Continuo a pensare che senza un radicamento sociale ed una analisi che coinvolga politica, sindacati, forze produttive, scuola, volontariato ecc., senza uno studio, insomma di quanto va involvendo a Bari i semplici richiami alla legge ed all’ordine rischiano di essere vani e soprattutto inutili se non controproducenti. La sconfitta di questi fenomeni come è noto richiede tempo ed investimenti di lungo termine a partire dalla scuola mentre oggi le classi dirigenti hanno bisogno di mostrare immediatamente (selfie) i risultati.

Pensate davvero che coloro i quali sono scesi in piazza ieri (ma era già successo qualche anno fa ai tempi di Emiliano) abbiano paura dei vigili urbani? O della polizia? Davvero pensate che il problema che abbiamo sia il rispetto delle norme igienico sanitarie e non il controllo del territorio?

La verità è che il controllo del territorio è stato ceduto da tempo da parte dello Stato sin da quando abbiamo ritenuto che l’ordine pubblico ed il fenomeno mafioso fosse materia esclusivamente di tipo giudiziario e non politico. Lo ha fatto anche la politica locale ritirandosi dagli insediamenti di confine e limitandosi a coinvolgere capetti e bulletti quando non parenti dei boss direttamente nelle famigerate liste civiche fuori da ogni controllo e filtro. Da ragazzo ho passato (abbiamo passato) anni della mia vita in sezioni di partito a Bari Vecchia e Libertà, e conoscevamo abbastanza bene da potere leggere quei fenomeni al fine di prevenirli attraverso la politica mediata.

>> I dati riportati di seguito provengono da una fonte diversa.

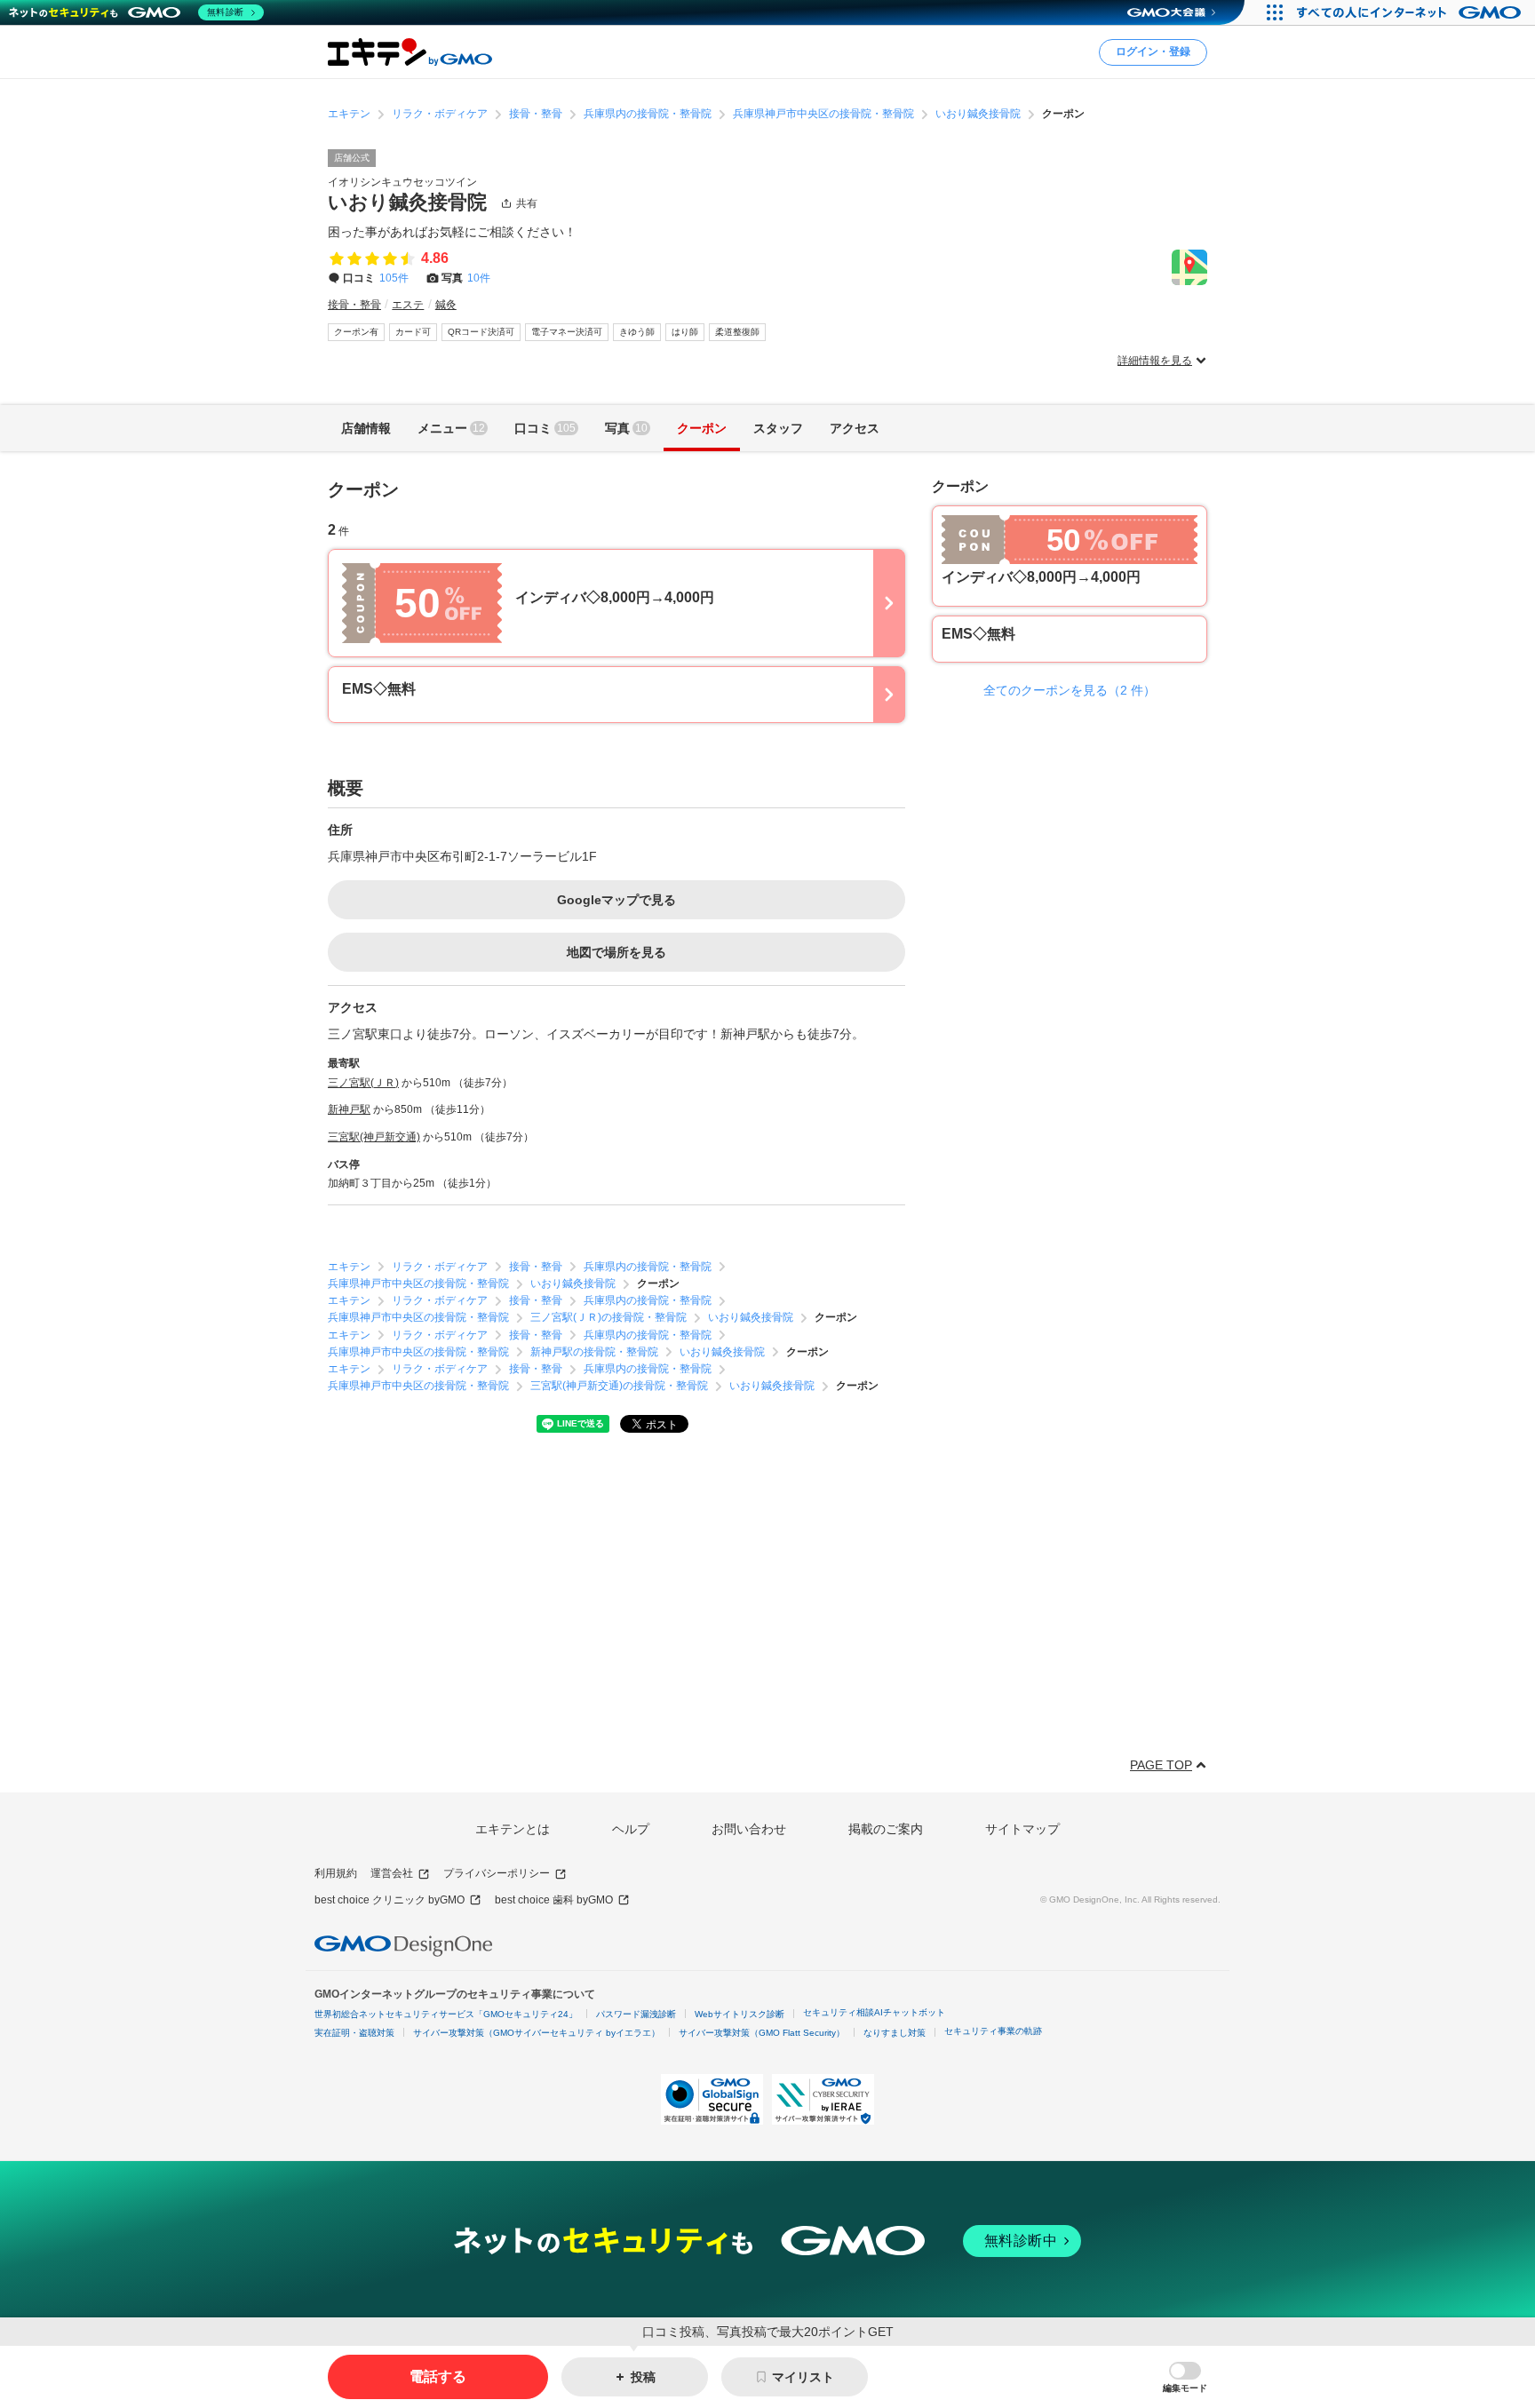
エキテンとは (512, 1829)
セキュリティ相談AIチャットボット (874, 2012)
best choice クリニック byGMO (389, 1900)
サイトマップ (1022, 1829)
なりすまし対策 (894, 2033)
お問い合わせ (749, 1829)
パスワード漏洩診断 (636, 2014)
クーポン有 (356, 332)
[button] (1185, 2377)
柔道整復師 (737, 332)
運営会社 (391, 1873)
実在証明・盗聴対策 (354, 2033)
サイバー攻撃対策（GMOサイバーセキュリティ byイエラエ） (536, 2033)
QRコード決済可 (481, 332)
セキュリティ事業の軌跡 (993, 2031)
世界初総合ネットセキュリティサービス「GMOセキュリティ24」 (445, 2014)
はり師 (685, 332)
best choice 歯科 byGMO (554, 1900)
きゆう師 (637, 332)
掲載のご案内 (885, 1829)
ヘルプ (630, 1829)
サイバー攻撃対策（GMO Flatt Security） (762, 2033)
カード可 (413, 332)
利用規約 (335, 1873)
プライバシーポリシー (496, 1873)
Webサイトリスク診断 (739, 2014)
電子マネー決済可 (566, 332)
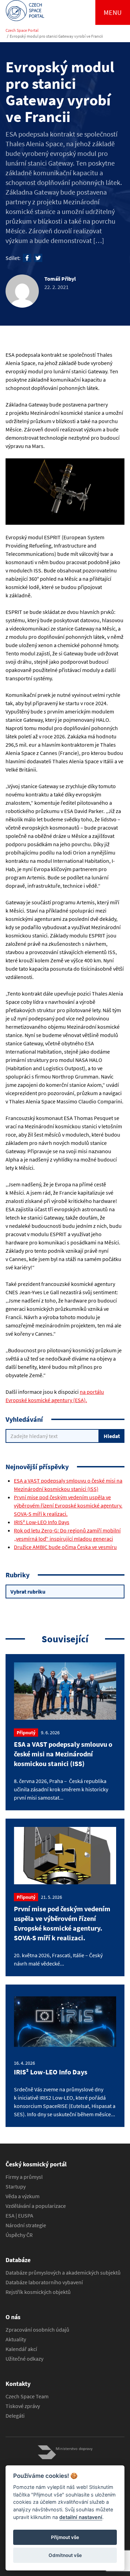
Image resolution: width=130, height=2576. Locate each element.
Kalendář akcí (21, 2348)
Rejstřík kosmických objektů (38, 2291)
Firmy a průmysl (24, 2176)
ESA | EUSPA (19, 2215)
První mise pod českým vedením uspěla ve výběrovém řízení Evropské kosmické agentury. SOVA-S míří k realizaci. (68, 1505)
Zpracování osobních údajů (37, 2329)
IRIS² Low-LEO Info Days (41, 1522)
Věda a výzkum (23, 2196)
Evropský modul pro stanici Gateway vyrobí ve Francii (56, 36)
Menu (113, 12)
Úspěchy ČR (19, 2234)
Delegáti (15, 2415)
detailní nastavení (80, 2517)
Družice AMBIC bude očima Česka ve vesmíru (65, 1546)
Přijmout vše (65, 2537)
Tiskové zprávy (23, 2405)
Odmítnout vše (65, 2555)
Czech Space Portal (22, 30)
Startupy (16, 2186)
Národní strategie (26, 2225)
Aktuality (16, 2339)
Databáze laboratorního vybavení (44, 2282)
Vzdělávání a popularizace (36, 2205)
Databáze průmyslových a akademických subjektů (63, 2272)
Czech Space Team (27, 2396)
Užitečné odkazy (24, 2358)
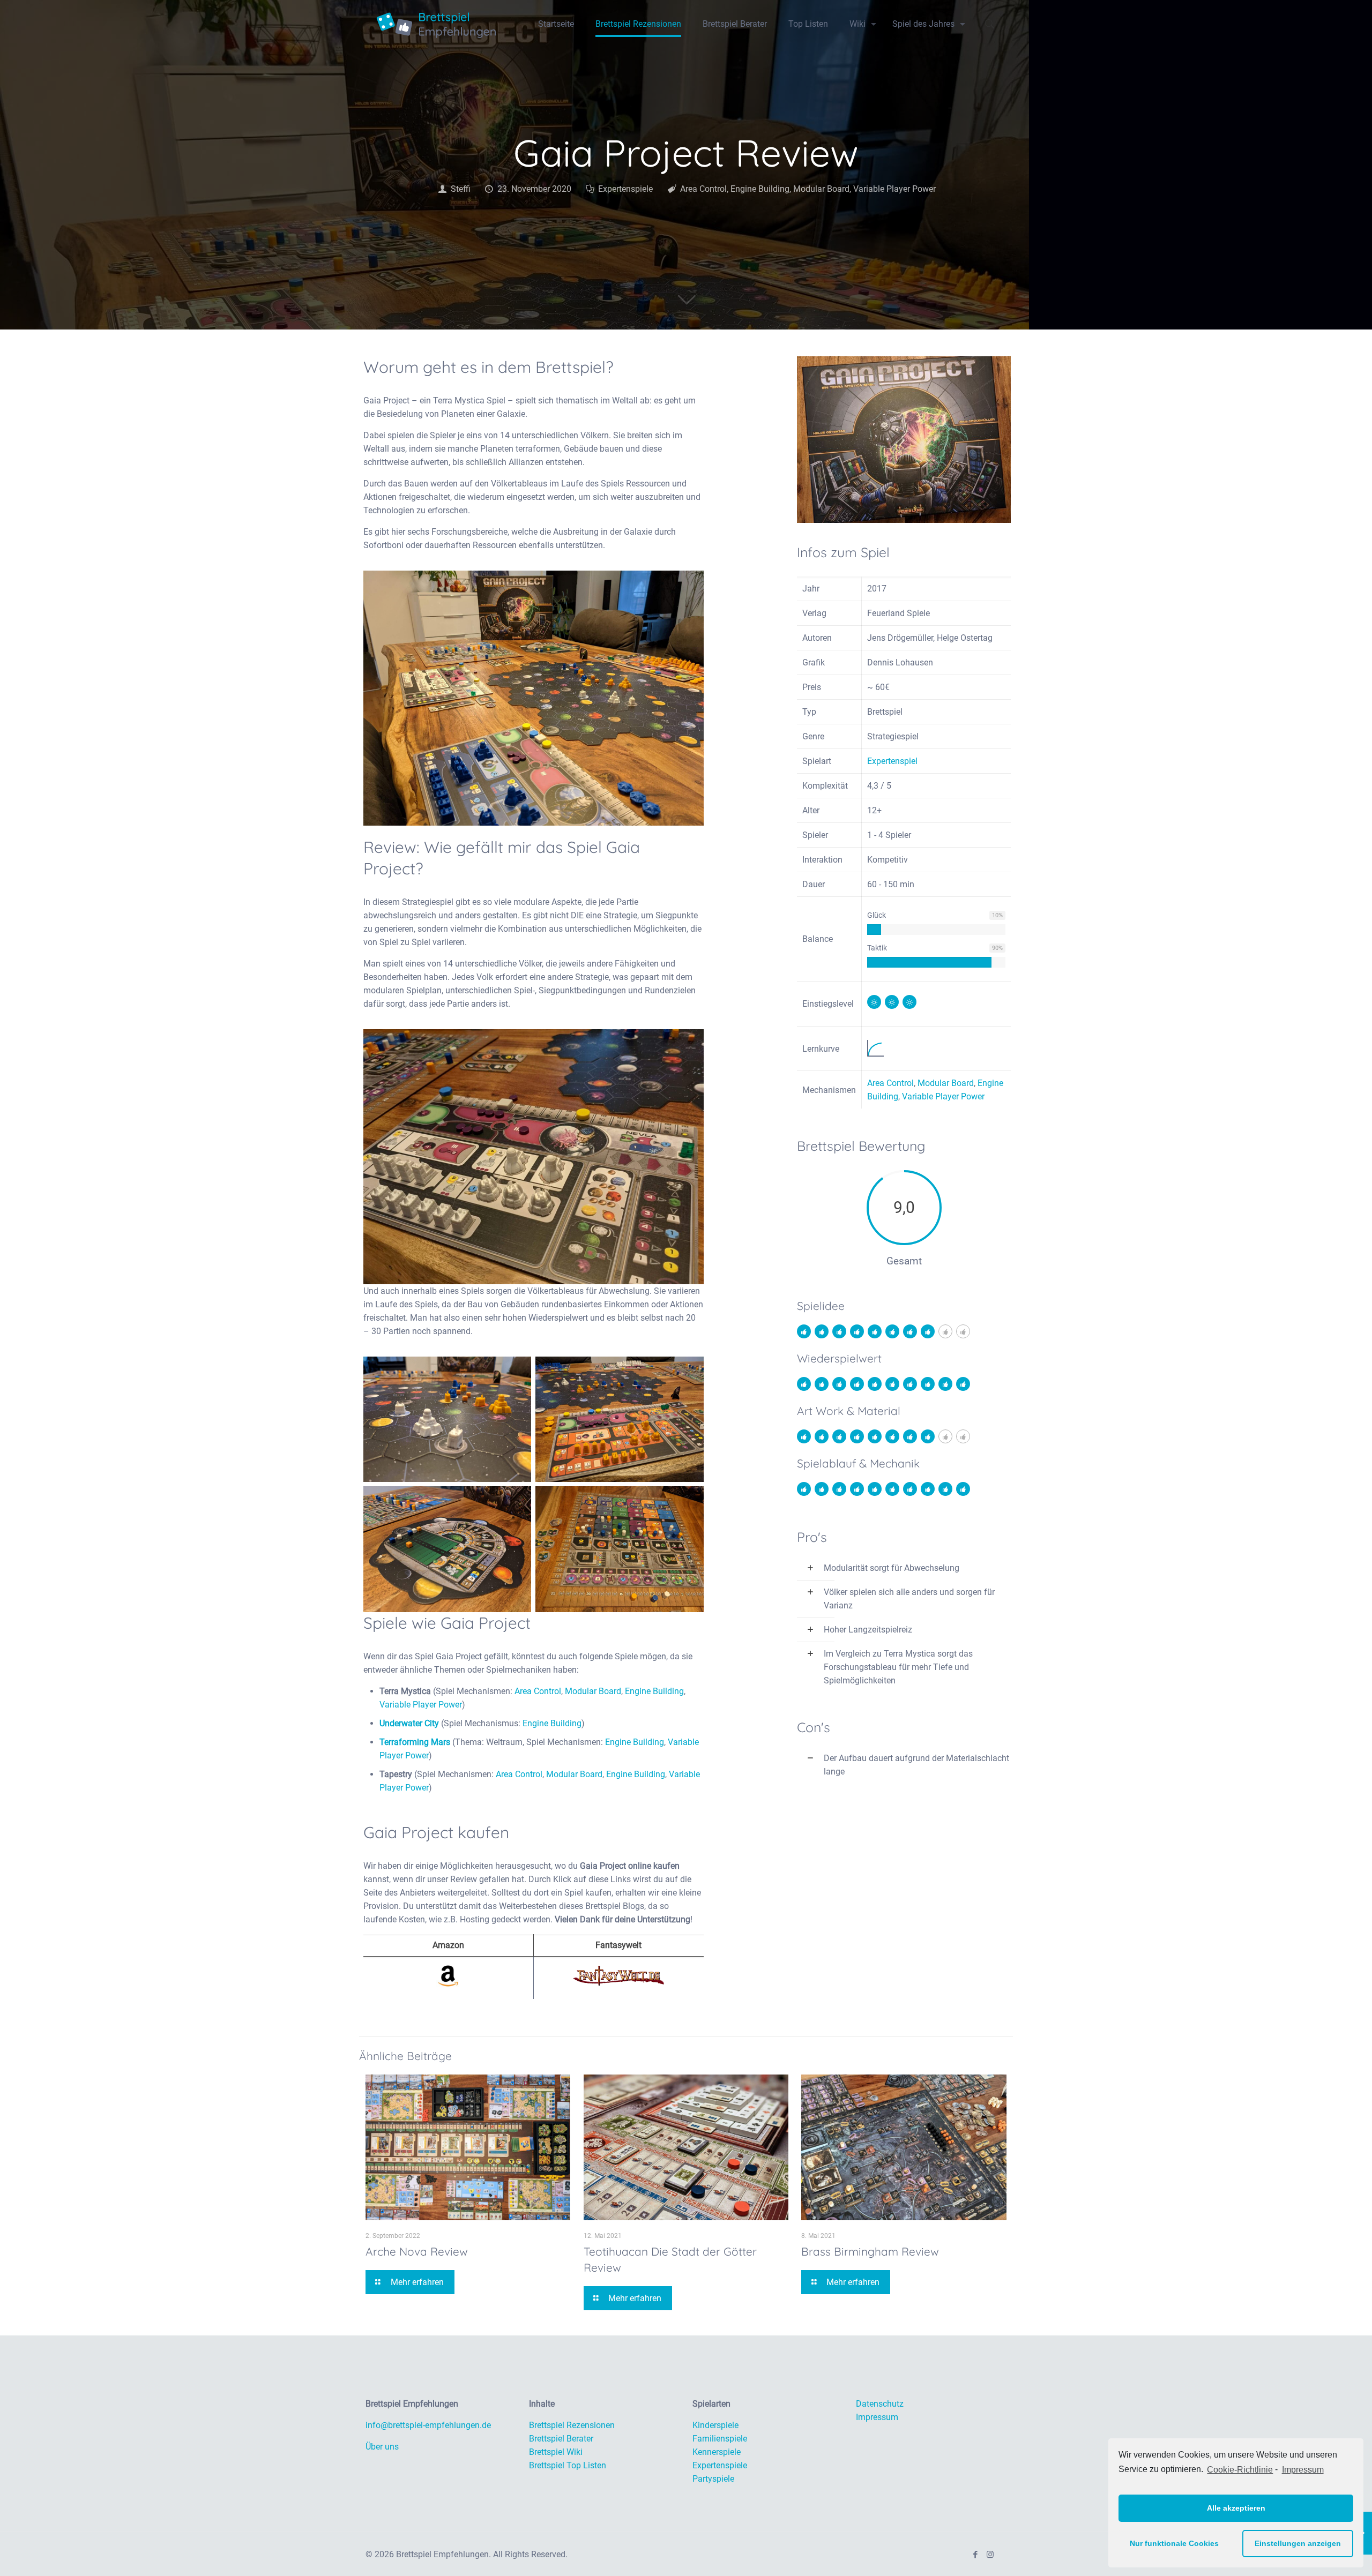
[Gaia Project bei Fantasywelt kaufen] (618, 1983)
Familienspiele (719, 2438)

Quando la prima Giunta Emiliano si insediò a Bari fu naturale dotare la città di un ufficio per la “lotta non repressiva” alla criminalità. Che fine ha fatto quell’approccio nella città di Bari?

Ieri nelle bacheche facebook ho letto decine di commenti indignati con note persino lombrosiane nel descrivere le famiglie di sottoproletariato (non giustifico nulla sia chiaro mi limito a descrivere) che protestavano per potere fare quello che vogliono in città magari in qualche caso per vivere o sopravvivere. Già, fare ciò che vogliono, non è del resto quello che fanno i potenti con i lavoratori oggi? Possiamo noi giudicare così facilmente e frettolosamente mentre sorseggiamo Spritz nei locali alla moda?

Nella regione e nella città in cui i Voucher per sfruttare il lavoro si vendono a milioni ed in cui l’emarginazione sociale e la disoccupazione cresce, davvero ritenete che la questione possa essere liquidata con due cariche di polizia e qualche post indignato su facebook?

Davvero l’azione della classe dirigente amministrativa di Bari che dichiaratamente non fa “politica” ma fa solo amministrazione, può sperare di continuare a sottovalutare quanto sta avvenendo limitandosi a pure necessari richiami alla legalità? Io credo di no.

Ma soprattutto, continuo a pensare che compito della politica non sia tracciare e approfondire solchi tra chi è incluso e chi è escluso. Per decenni abbiamo lavorato a ricucire le due città sia dal punto di vista urbanistico che dal punto di vista sociale e culturale.

Non vorrei che oggi faccia a tutti noi inconsciamente comodo una irrecuperabile Baridelmale cui contrapporre una “BariPerbene”.

Oggi avremmo bisogno, invece, di un progetto che abbia come obbiettivo quello di tentare di re-includere quella parte di città che rischia di perdersi oltre quella già probabilmente persa. Unire la città e non di allontanarne altri pezzi, ponti e non solchi.

Insomma una BariperTutti in cui il bene sia obbiettivo comune e non di una sola parte.